• **What is asked**:
Rewrite the items from the line with "Task: Insert NOT contact instruction" through the end of the items, requests included. Shift every coordinate in the answers by adding 72.

──────── Data extract

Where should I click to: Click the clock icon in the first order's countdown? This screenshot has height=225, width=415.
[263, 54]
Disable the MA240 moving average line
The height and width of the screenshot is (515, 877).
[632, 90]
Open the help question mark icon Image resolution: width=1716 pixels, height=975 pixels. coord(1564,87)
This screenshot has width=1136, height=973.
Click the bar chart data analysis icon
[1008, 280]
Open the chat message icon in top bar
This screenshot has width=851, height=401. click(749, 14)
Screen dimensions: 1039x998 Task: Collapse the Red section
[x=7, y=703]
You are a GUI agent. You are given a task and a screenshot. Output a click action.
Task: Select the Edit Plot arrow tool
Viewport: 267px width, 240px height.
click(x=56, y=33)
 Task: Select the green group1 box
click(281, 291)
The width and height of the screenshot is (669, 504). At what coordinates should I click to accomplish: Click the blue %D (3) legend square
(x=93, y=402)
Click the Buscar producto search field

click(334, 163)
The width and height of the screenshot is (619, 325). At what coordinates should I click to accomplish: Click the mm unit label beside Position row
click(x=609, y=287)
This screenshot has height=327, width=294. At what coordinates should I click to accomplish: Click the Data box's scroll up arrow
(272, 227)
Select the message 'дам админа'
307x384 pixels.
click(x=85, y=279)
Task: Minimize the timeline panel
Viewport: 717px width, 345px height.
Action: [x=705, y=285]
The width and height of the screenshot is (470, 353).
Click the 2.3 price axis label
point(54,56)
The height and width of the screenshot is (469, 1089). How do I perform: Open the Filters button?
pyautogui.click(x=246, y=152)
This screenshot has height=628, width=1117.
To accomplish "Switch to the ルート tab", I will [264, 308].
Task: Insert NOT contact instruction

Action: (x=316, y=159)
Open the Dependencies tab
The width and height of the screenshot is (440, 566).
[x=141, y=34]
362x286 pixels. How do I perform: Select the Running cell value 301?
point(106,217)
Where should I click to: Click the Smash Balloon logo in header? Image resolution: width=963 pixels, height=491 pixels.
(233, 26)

────────────────

• **Output below**:
Task: Insert NOT contact instruction

Action: (x=388, y=231)
Open the Dependencies tab
The width and height of the screenshot is (440, 566).
[x=213, y=106]
362x286 pixels. How do I perform: Select the Running cell value 301?
point(178,289)
Where should I click to: Click the Smash Balloon logo in header? Image resolution: width=963 pixels, height=491 pixels.
(305, 98)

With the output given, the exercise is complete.